— start of Records for this task —

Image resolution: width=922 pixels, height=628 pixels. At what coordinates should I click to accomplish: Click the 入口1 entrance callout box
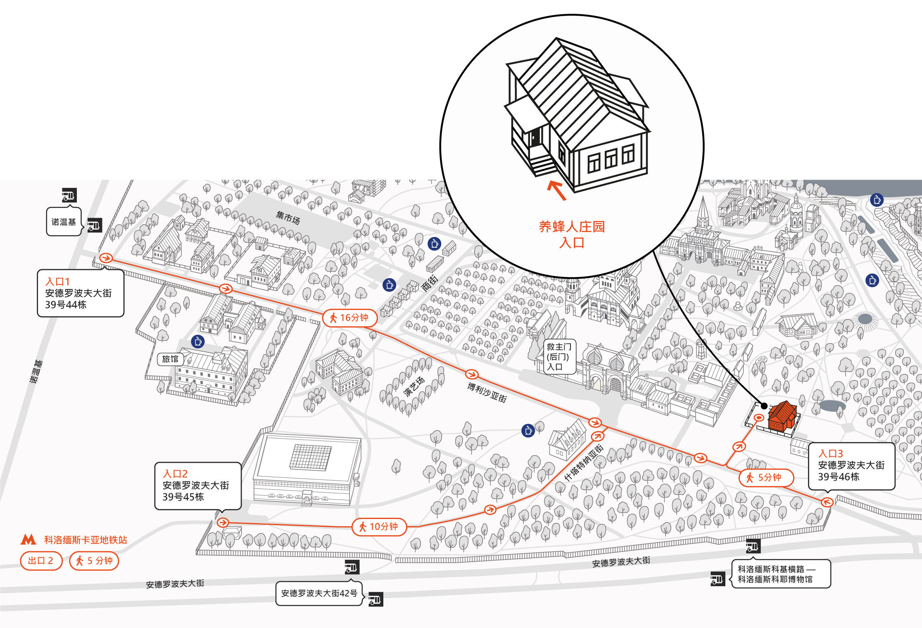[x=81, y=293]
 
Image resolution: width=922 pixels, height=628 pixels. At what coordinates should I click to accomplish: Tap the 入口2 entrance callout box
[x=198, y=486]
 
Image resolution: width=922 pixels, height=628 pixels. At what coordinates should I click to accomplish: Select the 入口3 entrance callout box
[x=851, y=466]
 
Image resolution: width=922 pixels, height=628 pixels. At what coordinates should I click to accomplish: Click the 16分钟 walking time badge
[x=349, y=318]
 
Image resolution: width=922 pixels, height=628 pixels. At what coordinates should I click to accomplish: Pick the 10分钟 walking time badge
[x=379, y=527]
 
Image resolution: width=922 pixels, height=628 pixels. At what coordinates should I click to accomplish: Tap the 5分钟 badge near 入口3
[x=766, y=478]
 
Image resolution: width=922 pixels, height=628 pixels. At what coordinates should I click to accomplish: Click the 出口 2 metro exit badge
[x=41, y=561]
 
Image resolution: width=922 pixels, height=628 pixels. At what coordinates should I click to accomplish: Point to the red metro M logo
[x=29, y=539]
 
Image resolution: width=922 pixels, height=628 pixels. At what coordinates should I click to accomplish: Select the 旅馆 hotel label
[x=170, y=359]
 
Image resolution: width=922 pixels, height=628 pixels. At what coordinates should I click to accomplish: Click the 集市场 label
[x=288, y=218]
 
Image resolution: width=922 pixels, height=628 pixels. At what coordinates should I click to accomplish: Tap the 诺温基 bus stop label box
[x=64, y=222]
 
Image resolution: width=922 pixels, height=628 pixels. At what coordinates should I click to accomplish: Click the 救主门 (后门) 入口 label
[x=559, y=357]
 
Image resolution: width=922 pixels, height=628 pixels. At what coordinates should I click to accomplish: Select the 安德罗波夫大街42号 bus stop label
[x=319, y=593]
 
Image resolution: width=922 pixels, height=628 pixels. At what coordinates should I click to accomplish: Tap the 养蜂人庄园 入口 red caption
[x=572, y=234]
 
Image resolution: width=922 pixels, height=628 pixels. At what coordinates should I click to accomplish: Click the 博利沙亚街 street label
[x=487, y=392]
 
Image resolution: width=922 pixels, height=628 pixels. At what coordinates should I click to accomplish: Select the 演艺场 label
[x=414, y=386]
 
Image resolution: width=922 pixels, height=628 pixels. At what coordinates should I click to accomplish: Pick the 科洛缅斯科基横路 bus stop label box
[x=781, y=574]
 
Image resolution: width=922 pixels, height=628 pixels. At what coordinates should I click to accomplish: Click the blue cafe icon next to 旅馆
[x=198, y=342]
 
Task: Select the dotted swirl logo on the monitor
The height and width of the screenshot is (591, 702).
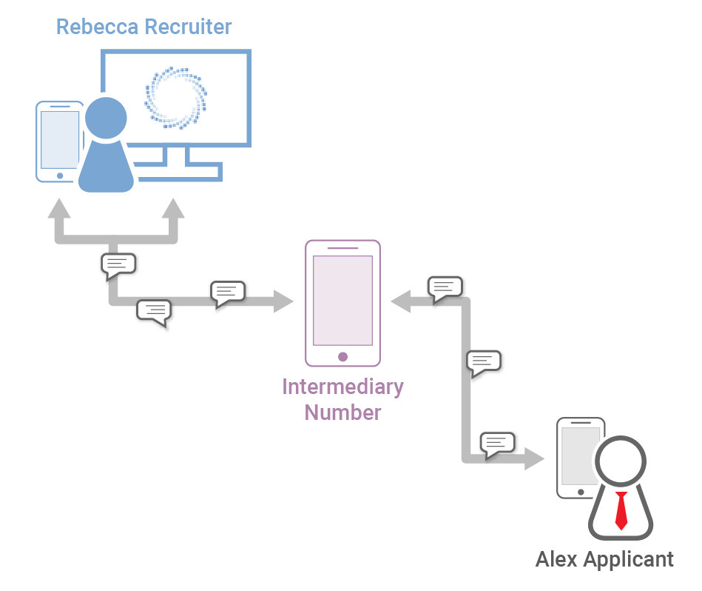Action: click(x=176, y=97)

— end of Records for this task —

**What to work on:**
Copy the material again, from the line with "入口2 entrance callout box" through the line with "[x=379, y=527]", keeping the requests and raising every coordinate in the answers by 95. Leave every number in the requests as it is.

**Answer to the exercise:**
Image resolution: width=922 pixels, height=628 pixels. At what coordinates should I click to accomplish: Tap the 入口2 entrance callout box
[x=293, y=581]
 
Image resolution: width=922 pixels, height=628 pixels. At what coordinates should I click to accomplish: Select the 入口3 entrance callout box
[x=946, y=561]
 
Image resolution: width=922 pixels, height=628 pixels. At what coordinates should I click to accomplish: Click the 16分钟 walking time badge
[x=444, y=413]
 
Image resolution: width=922 pixels, height=628 pixels. At what coordinates should I click to accomplish: Pick the 10分钟 walking time badge
[x=474, y=622]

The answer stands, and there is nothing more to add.